Publication
From Modules to Networks
Publisher:
American Society for Microbiology
Date:
11-02-2020
DOI:
10.1128/MSYSTEMS.00687-19
Abstract: Antibiotic resistance poses a major threat to global health, and systematic studies to understand the underlying resistance mechanisms are urgently needed. Although significant progress has been made in deciphering the mechanistic basis of in idual resistance determinants, many bacterial species rely on the induction of a whole battery of resistance modules, and the complex regulatory networks controlling these modules in response to antibiotic stress are often poorly understood. In this work we combined experiments and theoretical modeling to decipher the resistance network of Bacillus subtilis against bacitracin, which inhibits cell wall biosynthesis in Gram-positive bacteria. We found a high level of cross-regulation between the two major resistance modules in response to bacitracin stress and quantified their effects on bacterial resistance.
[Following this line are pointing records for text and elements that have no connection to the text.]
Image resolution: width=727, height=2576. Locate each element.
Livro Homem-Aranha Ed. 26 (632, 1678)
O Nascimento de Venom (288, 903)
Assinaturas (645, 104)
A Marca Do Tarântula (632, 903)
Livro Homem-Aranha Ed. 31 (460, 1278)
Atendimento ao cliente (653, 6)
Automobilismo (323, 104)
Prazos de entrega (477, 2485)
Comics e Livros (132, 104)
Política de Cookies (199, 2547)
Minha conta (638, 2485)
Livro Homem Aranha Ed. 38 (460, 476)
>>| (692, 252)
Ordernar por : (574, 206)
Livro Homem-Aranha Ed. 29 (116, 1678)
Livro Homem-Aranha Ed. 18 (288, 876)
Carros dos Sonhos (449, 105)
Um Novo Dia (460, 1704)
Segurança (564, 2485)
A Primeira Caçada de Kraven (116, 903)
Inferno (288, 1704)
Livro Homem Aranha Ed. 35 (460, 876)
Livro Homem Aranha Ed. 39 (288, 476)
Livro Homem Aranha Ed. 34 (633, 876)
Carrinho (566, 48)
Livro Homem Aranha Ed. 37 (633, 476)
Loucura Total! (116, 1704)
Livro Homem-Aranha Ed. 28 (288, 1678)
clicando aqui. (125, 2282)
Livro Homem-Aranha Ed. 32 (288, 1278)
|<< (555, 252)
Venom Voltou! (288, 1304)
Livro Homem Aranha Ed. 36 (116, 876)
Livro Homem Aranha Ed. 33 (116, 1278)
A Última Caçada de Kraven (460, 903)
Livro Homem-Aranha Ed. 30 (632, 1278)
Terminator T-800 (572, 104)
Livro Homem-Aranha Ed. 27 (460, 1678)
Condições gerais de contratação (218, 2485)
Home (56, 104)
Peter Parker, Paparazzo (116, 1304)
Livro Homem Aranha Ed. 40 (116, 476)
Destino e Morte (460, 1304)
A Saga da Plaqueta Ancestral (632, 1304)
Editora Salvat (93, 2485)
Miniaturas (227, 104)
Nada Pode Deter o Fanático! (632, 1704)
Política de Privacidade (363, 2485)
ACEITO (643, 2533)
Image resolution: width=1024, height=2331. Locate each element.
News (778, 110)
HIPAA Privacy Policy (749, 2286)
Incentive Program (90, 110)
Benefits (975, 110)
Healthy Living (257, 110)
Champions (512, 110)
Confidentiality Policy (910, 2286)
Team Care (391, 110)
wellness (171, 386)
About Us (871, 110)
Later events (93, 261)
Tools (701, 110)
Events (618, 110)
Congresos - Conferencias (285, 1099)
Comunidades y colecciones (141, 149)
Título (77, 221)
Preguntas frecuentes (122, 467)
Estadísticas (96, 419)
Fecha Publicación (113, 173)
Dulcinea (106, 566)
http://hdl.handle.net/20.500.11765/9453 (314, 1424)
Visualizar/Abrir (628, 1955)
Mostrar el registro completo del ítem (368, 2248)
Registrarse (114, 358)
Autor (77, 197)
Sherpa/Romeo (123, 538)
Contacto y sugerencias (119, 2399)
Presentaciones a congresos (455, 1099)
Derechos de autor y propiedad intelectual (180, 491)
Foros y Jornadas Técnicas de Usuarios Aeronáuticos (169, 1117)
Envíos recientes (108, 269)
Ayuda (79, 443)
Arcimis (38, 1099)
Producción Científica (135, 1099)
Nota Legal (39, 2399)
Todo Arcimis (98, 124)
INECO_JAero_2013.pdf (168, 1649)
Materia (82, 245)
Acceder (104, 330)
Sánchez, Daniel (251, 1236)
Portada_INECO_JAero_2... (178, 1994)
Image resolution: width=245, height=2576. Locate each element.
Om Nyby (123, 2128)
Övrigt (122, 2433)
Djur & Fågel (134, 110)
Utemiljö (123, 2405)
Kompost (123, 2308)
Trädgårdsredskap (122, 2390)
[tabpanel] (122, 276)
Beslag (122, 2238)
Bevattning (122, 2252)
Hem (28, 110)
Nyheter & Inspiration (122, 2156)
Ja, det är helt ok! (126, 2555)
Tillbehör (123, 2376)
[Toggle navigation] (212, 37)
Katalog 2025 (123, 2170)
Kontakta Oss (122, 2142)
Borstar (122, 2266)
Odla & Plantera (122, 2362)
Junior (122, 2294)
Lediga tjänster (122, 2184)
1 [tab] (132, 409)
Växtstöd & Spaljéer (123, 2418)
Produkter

To rationalize our experimental data, we expanded a previously established computational model for the lipid II cycle through incorporating the quantitative action of the resistance modules. This led us to a systems-level description of the bacitracin stress response network that captures the complex interplay between resistance modules and the essential lipid II cycle of cell wall biosynthesis and accurately predicts the minimal inhibitory bacitracin concentration in all the studied mutants. With this, our study highlights how bacterial resistance emerges from an interlaced network of redundant homeostasis and stress response modules.